Dalam masa pancaroba itu, para pemimpin kita berupaya mencari satu penyelesaian yang dapat mempersingkat penderitaan rakyat dan menampilkan suasana damai yang akan dapat menjamin keselamatan dan kelangsungan hidup bangsa dan negara tanpa melupakan bahwa perjuangan bersenjata senantiasa merupakan palu logam. Hal itu diutarakan Presiden Soekarno awal September 1945 :
"The policy now adopted by the Indonesian Republic must be to the international world. For this, the prime condition is diplomacy. Yet no nation can enter the international arena by diplomacy alone. Behind that dilomacy, indeed the very basis of that diplomacy, must be a power force."
("Kebijaksanaan yang sekarang ditempuh oleh Republik Indonesia harus diarahkan pada dunia internasional. Untuk itu persyaratan utama ialah diplomasi. Namun tidak ada bangsa yang dapat memasuki gelanggang internasional hanya dengan cara diplomasi saja. Di balik diplomasi itu, yang sungguh sangat mendasar itu, haruslah ada suatu kekuatan paksaan.")
Hal demikian jelas tercermin dalam setiap liku dan lembar sejarah perjuangan kita, perjuangan diplomasi saling berganti dengan perjuangan bersenjata. Apabila diplomasi menghadapi jalan buntu, maka perjuangan bersenjata dengan sendirinya siap mengambil tempat.

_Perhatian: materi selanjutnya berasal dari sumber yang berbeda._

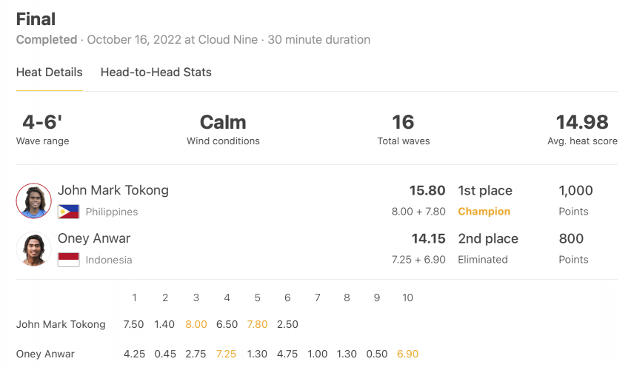634x370 pixels.
Task: Click the 14.98 average heat score stat
Action: tap(582, 130)
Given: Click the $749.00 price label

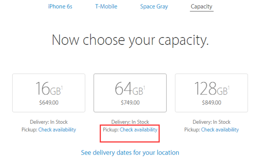Looking at the screenshot, I should coord(130,102).
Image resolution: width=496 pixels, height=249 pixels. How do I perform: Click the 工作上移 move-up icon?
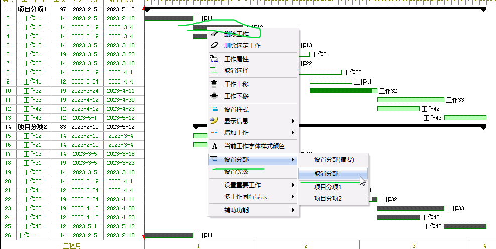pos(214,85)
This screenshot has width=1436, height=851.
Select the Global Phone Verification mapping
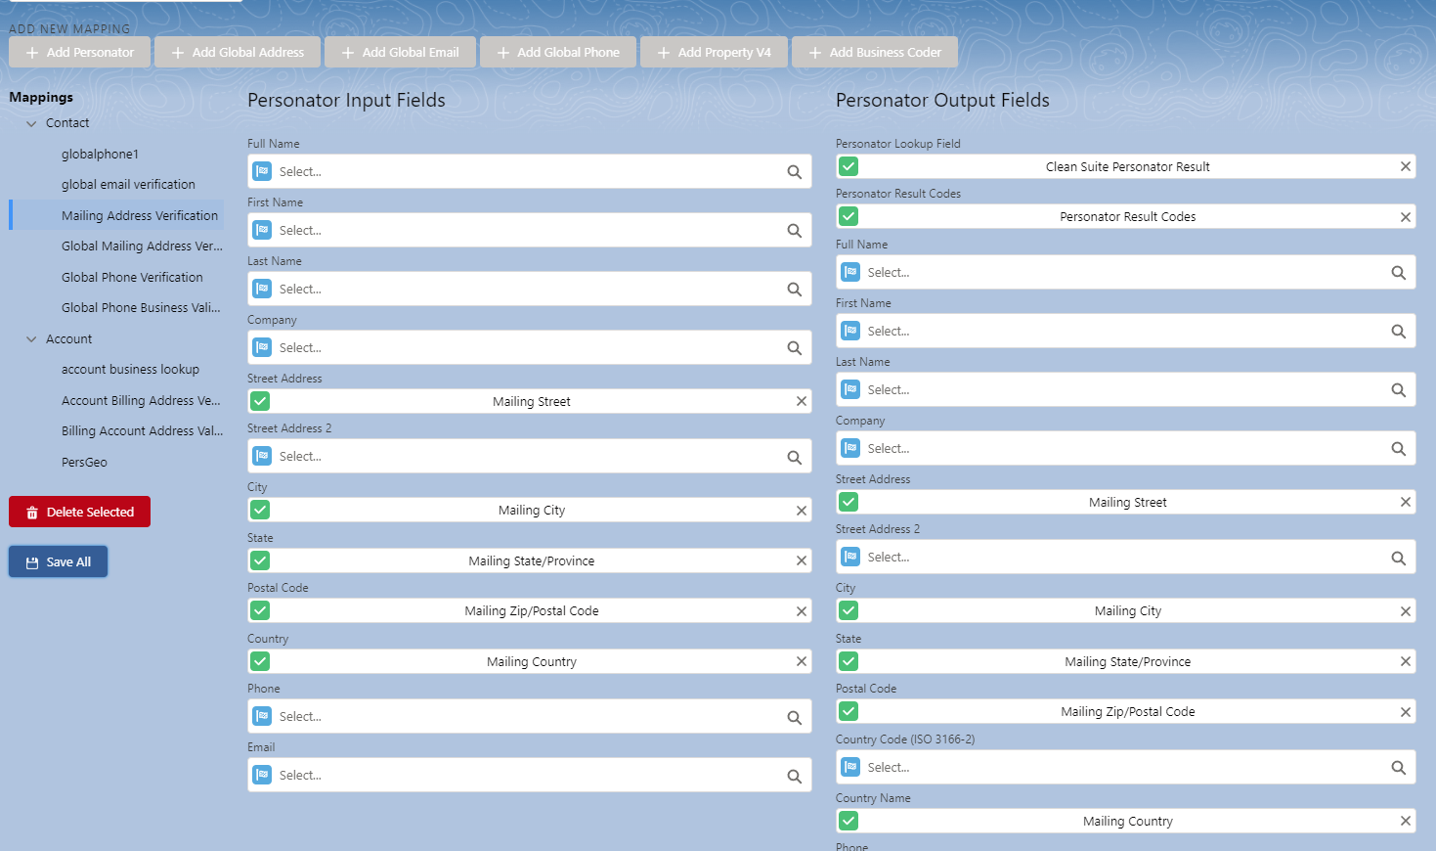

Dengan kata lain, kegiatan-kegiatan diplomasi di masa tersebut lebih banyak muncul dalam bentuk strategi ganda yang mencerminkan semboyan bangsa Indonesia : "Kita cinta damai, tapi lebih cinta kemerdekaan". Oleh sebab itu kita mau tidak mau harus mengakui kenyataan bahwa aspek diplomasi sangat erat hubungannya dengan aspek perang. Kedua-duanya dapat diibaratkan sebagai dua sayap burung garuda atau dua sisi dari satu mata uang.
Ketika Soetan Sjahrir ditunjuk sebagai Perdana Menteri merangkap Menteri Luar Negeri, hal pertama yang menjadi prioritasnya adalah bagaimana masalah Indonesia dapat ditingkatkan menjadi masalah Internasional. Meskipun Soetan Sjahrir sadar sekali bahwa perjuangan bersenjata adalah sebagai tulang punggung, namun gagasan untuk menginternasionalisasikan masalah Indonesia menurut dia akan dapat dicapai hanya melalui jalan diplomasi.
Dalam rangka itu Soetan Sjahrir mengambil pelbagai langkah penting antara lain pengiriman beras ke India yang ketika itu sedang mengalami kelaparan dan pembukaan perwakilan-perwakilan diplomatik Indonesia di luar negeri. Tetapi yang sangat menonjol adalah langkah yang ditempuh agar Sekutu meminta Republik Indonesia melaksanakan pemulangan tawanan-tawanan perang dan melucuti senjata tentara Jepang. Hal itu dapat disaksikan dalam operasi POPDA (Panitia Oeroesan Pengangkoetan Djepang Dan APWI) yang dapat diselesaikan dengan baik oleh tentara kita.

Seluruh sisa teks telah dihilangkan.